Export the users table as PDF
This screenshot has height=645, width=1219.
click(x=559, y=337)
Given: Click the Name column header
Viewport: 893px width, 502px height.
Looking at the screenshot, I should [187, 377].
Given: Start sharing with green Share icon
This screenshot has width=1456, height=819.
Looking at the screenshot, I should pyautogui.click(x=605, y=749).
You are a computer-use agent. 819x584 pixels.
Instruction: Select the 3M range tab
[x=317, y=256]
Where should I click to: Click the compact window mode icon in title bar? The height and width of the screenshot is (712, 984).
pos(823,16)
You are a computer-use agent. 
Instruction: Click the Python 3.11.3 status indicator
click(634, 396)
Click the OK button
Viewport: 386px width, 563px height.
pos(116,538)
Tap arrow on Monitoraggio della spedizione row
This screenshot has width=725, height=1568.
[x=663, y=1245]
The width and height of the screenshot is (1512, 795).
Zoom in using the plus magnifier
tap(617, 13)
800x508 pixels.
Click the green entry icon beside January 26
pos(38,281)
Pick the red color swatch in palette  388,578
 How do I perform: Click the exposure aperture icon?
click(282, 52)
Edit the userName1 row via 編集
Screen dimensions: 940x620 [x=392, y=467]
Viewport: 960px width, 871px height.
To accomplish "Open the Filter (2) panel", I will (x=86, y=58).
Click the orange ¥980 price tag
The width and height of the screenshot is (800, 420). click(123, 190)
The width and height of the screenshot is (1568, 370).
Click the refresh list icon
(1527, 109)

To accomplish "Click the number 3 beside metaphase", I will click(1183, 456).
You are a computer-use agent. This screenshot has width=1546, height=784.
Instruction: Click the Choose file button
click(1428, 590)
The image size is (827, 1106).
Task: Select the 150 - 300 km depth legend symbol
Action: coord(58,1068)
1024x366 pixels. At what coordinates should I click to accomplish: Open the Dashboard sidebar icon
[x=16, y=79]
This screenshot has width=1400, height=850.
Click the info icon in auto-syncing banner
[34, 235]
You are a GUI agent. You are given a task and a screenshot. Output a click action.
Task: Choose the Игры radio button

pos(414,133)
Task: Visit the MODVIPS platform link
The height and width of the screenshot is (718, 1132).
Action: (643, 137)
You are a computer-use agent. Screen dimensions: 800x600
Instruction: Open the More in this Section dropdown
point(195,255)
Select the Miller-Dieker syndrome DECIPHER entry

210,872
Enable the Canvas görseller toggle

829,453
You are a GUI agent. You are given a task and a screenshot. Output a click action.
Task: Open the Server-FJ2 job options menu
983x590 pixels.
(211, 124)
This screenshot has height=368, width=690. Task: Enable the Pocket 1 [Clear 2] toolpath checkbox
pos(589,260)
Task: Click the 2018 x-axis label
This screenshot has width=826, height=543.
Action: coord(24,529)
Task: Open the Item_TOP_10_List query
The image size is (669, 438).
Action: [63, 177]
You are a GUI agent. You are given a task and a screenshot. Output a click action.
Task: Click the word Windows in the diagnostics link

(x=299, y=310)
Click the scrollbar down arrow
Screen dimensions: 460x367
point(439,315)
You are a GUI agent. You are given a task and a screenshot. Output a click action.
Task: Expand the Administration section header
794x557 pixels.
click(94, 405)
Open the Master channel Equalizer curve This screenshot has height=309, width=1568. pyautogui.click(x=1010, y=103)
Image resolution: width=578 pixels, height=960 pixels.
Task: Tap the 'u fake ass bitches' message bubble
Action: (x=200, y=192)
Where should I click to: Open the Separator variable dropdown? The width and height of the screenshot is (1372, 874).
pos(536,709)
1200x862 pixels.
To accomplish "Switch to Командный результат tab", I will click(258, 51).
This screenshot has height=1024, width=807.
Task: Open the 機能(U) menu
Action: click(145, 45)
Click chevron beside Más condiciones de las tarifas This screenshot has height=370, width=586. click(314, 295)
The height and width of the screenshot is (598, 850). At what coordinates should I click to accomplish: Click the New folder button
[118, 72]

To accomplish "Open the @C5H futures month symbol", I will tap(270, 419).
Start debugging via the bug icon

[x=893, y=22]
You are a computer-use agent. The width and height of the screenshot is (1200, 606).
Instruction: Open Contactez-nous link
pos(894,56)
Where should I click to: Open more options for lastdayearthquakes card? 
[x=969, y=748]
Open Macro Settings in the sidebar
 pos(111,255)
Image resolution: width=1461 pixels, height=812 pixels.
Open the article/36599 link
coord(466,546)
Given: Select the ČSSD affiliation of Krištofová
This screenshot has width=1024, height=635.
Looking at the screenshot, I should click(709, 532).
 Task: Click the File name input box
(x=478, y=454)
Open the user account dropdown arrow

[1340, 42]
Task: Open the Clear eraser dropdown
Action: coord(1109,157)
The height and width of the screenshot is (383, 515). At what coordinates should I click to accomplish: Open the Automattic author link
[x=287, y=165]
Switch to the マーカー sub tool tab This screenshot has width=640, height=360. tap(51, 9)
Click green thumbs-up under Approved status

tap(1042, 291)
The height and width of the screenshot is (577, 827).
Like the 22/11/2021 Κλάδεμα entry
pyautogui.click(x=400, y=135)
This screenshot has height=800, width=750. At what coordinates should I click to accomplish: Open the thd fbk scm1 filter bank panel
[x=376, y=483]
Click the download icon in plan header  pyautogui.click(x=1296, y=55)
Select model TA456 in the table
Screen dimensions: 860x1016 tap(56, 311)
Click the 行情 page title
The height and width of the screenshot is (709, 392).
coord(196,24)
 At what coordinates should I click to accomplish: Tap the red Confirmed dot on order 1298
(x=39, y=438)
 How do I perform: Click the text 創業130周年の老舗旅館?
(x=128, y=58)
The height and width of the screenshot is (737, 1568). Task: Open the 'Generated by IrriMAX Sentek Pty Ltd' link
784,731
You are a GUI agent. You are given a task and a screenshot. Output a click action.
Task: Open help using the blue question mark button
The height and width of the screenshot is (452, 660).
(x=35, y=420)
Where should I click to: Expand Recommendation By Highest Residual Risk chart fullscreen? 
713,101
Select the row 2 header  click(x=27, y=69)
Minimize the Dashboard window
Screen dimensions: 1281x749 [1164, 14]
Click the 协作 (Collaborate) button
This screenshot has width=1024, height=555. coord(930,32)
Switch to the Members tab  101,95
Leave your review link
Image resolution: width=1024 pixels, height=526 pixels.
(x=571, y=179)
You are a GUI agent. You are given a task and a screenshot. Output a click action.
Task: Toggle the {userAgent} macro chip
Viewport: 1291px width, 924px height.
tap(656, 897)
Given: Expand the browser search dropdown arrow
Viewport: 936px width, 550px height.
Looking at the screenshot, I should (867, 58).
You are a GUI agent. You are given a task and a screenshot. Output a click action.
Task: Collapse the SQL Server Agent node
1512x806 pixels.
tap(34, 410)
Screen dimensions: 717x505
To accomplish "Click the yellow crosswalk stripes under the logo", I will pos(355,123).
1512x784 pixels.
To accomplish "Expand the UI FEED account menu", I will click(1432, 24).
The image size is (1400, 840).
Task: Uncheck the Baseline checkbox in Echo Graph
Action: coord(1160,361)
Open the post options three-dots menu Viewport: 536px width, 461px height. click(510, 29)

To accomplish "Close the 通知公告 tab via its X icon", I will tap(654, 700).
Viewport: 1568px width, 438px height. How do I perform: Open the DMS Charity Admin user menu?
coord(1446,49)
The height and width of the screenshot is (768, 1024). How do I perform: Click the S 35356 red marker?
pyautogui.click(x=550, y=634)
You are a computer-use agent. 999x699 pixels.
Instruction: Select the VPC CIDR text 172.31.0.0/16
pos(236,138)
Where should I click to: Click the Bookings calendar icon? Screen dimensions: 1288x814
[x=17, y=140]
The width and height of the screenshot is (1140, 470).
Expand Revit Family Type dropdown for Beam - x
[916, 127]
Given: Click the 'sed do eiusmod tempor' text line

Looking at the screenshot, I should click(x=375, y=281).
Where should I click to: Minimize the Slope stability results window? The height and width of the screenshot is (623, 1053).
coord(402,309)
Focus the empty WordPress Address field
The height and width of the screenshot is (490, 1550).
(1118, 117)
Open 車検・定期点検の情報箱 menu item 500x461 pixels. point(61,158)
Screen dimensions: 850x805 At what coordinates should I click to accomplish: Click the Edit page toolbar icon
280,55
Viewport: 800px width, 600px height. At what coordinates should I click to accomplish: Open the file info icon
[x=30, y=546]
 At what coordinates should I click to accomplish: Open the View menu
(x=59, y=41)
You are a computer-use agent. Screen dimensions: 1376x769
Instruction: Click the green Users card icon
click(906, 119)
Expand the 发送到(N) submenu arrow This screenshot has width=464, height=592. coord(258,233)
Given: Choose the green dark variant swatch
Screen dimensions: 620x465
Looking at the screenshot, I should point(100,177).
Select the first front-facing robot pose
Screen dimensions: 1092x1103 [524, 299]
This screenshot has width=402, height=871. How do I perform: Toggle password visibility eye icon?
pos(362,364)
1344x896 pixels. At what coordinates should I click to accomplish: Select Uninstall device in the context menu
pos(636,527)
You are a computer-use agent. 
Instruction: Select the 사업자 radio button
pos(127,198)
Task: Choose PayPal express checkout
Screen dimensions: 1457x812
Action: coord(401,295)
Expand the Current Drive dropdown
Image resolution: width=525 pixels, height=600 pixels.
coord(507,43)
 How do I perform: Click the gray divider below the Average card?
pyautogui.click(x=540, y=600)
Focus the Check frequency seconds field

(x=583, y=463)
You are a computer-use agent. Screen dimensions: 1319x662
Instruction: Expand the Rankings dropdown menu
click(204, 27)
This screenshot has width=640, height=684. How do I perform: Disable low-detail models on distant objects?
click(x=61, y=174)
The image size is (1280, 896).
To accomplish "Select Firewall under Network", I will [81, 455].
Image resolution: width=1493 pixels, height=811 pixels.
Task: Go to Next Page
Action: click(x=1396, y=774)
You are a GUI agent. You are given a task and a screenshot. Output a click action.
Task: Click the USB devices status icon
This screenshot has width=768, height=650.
__________________________________________________
## THE TASK
Check each line of the entries, and copy the ones that contain "Server".

## REPLY TO THE TASK
Task: Open the Server-FJ2 job options menu
Task: Collapse the SQL Server Agent node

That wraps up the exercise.